Concernant le sésame, son apparition dans les zones sahéliennes s’observe depuis 2007 et est à mettre en relation avec le développement des échanges entre l’Afrique et l’Asie. Récemment, certains producteurs ont abandonné le coton au profit de cette culture suite à la hausse du cours des engrais. Sur le plan agroécologique, le sésame s’avère également très intéressant : très résilient d’une façon générale, il résiste en particulier à la sécheresse (l’espèce est originaire du bassin du Nil). Certains producteurs la cultivent malgré tout  à l’aide d’intrants chimiques, mais ce n’est  pas le système dominant. Par ailleurs, le sésame a permis d’étaler les cultures car il a un cycle végétatif très court qui peut donc s’insérer, dans les rotations, entre deux céréales.
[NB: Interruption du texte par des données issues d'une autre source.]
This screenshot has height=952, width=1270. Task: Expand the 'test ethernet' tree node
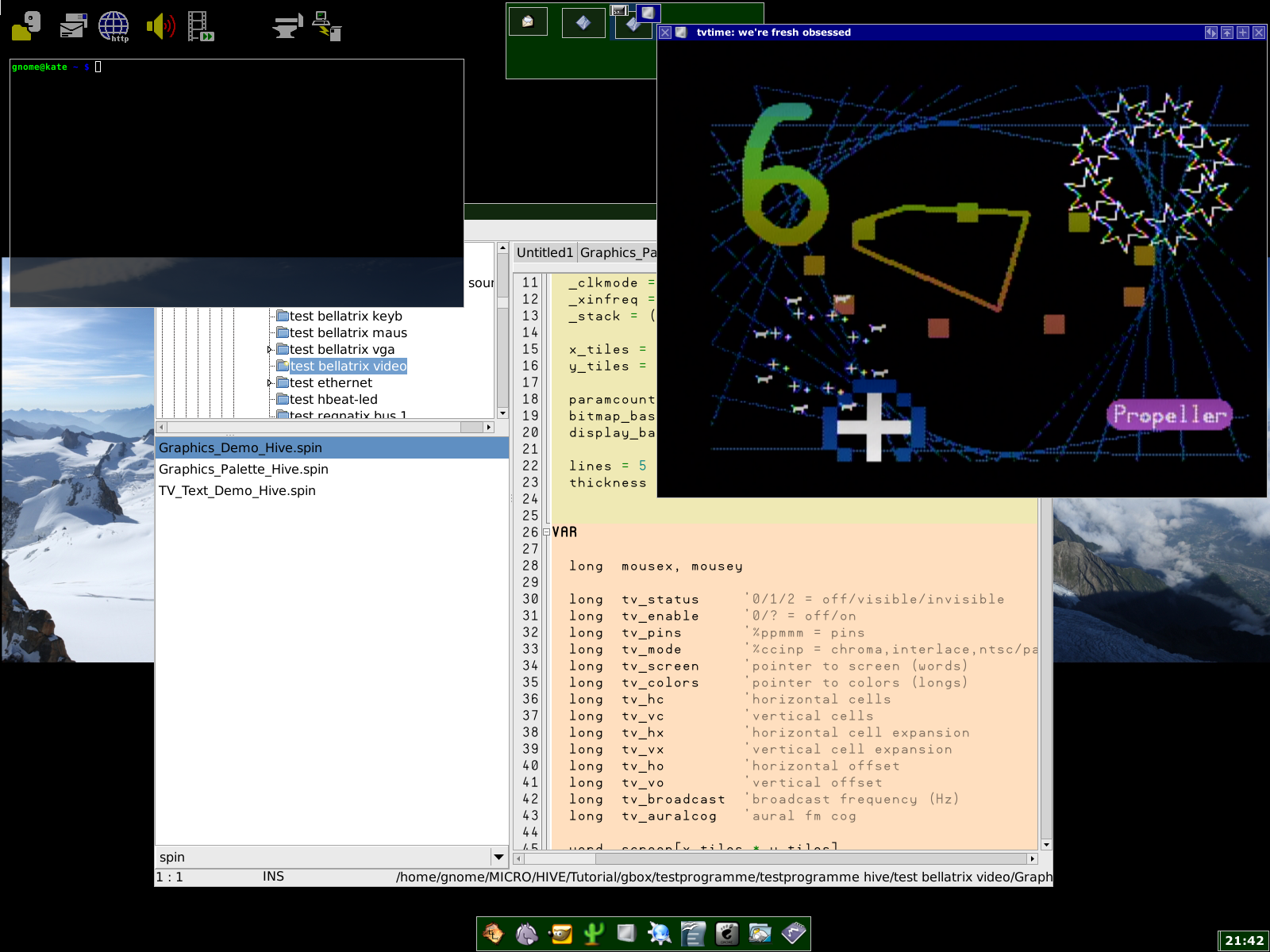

On estime que 2 % de la production de sésame des zones sahéliennes sont consommés localement, le reste étant dirigé vers l’Asie.

Quelles sont les effets socio-économiques du développement de ces deux cultures ?

Avant cela, les cultures vivrières dégageaient très peu de valeur ajoutée et les filières agricoles de rente restaient rares. Les agriculteurs vivaient avec 200 € à 300 € par an pour toute la famille. Trop peu pour envoyer les enfants à l’école – avec 5 à 6 enfants en moyenne par foyer en Afrique de l’Ouest et un coût de scolarisation de 100 € par an et par enfant -, se soigner correctement ou développer son activité agricole.

Or, pour beaucoup d’agriculteurs familiaux, le seul capital dont ils disposent est leur travail. Ils cherchent donc à valoriser leur force de travail là où elle est la plus rémunératrice. Le flux de main- d’œuvre, et en particulier le trafic d’êtres humains (enfants) vers la Côte d’Ivoire s’est ainsi mis en place dans un contexte caractérisé par une extrême inégalité entre les zones sub-sahéliennes et la Côte d’Ivoire. Le développement de la noix de cajou et du sésame dans ces zones améliore la scolarisation des enfants, permet de fixer les populations et de faire revenir chez eux certains travailleurs du cacao quand les cours mondiaux baissent. Car la noix de cajou et le sésame mobilisent exclusivement la main d’œuvre locale.